■ ABOUT THIS EXERCISE: Across the entries below, please work out how many lines contain the string "chevron" and give only the number.

[Saved entries]

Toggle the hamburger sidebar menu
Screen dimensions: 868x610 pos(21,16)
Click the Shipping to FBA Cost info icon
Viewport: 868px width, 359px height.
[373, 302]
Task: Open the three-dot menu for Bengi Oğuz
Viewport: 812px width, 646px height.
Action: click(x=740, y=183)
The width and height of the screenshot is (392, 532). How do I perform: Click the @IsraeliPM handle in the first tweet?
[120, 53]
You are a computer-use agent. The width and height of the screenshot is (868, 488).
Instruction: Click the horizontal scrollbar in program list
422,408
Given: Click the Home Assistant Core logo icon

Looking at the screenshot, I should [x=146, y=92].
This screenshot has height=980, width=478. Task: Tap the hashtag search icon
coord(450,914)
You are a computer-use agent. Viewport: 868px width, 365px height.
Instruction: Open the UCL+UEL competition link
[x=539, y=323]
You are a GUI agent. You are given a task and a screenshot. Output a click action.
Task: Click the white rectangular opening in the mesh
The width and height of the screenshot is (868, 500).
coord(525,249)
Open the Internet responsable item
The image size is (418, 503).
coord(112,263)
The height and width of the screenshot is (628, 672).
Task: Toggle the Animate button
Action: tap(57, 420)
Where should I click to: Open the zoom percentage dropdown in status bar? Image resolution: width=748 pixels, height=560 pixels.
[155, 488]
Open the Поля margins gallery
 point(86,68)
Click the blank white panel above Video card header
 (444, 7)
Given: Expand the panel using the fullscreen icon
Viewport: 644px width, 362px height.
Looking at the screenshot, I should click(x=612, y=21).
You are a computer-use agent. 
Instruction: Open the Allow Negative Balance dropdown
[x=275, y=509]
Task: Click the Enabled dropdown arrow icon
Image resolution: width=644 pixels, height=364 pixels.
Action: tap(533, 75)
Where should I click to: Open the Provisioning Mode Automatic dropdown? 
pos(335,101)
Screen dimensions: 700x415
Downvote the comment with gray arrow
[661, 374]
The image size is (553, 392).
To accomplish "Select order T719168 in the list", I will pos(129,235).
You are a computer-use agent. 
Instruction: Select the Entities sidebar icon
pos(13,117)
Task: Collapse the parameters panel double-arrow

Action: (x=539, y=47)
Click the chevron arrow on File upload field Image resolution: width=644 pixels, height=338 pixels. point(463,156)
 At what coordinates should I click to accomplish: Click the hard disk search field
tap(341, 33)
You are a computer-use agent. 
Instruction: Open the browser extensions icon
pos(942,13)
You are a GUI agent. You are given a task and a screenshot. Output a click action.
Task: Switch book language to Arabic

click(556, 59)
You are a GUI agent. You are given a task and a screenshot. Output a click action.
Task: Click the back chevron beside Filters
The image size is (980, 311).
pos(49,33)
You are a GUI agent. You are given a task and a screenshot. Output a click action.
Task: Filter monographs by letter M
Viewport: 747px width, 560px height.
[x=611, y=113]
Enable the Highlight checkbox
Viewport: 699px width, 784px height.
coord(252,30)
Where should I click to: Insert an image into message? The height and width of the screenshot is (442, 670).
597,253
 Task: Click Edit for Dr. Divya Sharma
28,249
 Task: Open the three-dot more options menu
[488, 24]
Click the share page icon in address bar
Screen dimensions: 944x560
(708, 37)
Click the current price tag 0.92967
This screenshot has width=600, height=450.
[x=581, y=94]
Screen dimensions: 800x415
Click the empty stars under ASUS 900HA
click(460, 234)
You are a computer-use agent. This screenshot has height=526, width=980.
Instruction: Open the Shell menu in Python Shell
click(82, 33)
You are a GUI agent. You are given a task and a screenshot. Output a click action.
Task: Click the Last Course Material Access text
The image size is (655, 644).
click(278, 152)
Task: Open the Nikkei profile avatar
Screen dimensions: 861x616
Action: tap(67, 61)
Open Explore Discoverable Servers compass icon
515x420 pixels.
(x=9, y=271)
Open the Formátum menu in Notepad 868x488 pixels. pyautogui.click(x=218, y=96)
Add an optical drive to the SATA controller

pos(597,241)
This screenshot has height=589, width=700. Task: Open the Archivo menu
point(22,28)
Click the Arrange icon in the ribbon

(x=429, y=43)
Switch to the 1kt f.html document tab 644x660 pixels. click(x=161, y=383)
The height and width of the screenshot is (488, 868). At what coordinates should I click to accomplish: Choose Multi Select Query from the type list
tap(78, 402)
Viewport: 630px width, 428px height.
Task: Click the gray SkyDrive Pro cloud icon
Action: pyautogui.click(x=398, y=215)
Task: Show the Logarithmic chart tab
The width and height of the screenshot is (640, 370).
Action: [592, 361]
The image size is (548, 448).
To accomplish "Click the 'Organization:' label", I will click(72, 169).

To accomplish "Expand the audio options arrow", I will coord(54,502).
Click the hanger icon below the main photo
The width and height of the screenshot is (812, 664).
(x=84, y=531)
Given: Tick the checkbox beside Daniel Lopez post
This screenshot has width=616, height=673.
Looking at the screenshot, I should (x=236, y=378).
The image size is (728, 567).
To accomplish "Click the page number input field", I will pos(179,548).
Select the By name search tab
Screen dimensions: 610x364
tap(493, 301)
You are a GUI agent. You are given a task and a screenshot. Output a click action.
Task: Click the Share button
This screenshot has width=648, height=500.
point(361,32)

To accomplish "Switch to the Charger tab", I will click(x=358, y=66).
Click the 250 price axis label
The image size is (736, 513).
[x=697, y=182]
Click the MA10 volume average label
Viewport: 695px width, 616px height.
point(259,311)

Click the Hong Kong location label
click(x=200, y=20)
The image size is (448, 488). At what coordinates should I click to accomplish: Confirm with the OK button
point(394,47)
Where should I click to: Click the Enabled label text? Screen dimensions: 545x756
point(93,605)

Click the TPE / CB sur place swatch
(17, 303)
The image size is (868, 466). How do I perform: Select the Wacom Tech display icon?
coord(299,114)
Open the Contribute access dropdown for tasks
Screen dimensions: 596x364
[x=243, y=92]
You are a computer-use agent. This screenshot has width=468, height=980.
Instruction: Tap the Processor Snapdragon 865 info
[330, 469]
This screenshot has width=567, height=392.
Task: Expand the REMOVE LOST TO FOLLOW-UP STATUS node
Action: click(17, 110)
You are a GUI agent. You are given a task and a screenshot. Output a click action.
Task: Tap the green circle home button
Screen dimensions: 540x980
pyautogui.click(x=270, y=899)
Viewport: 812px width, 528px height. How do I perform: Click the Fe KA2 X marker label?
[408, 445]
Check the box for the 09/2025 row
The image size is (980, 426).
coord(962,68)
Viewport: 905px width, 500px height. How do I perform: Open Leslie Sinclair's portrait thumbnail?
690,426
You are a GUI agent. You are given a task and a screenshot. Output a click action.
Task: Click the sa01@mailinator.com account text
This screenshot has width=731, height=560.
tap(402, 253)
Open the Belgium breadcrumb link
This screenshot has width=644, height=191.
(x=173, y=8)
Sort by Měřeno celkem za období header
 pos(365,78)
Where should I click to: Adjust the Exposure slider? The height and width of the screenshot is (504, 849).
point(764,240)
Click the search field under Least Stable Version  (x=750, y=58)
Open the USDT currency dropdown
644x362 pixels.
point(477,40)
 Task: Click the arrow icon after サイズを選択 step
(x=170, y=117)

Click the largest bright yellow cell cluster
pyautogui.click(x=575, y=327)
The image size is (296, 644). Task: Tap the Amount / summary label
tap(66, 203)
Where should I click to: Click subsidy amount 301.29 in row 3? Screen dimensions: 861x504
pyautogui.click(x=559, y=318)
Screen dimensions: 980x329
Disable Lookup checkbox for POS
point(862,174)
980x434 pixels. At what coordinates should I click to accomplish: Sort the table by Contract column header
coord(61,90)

■ ANSWER SECTION: 2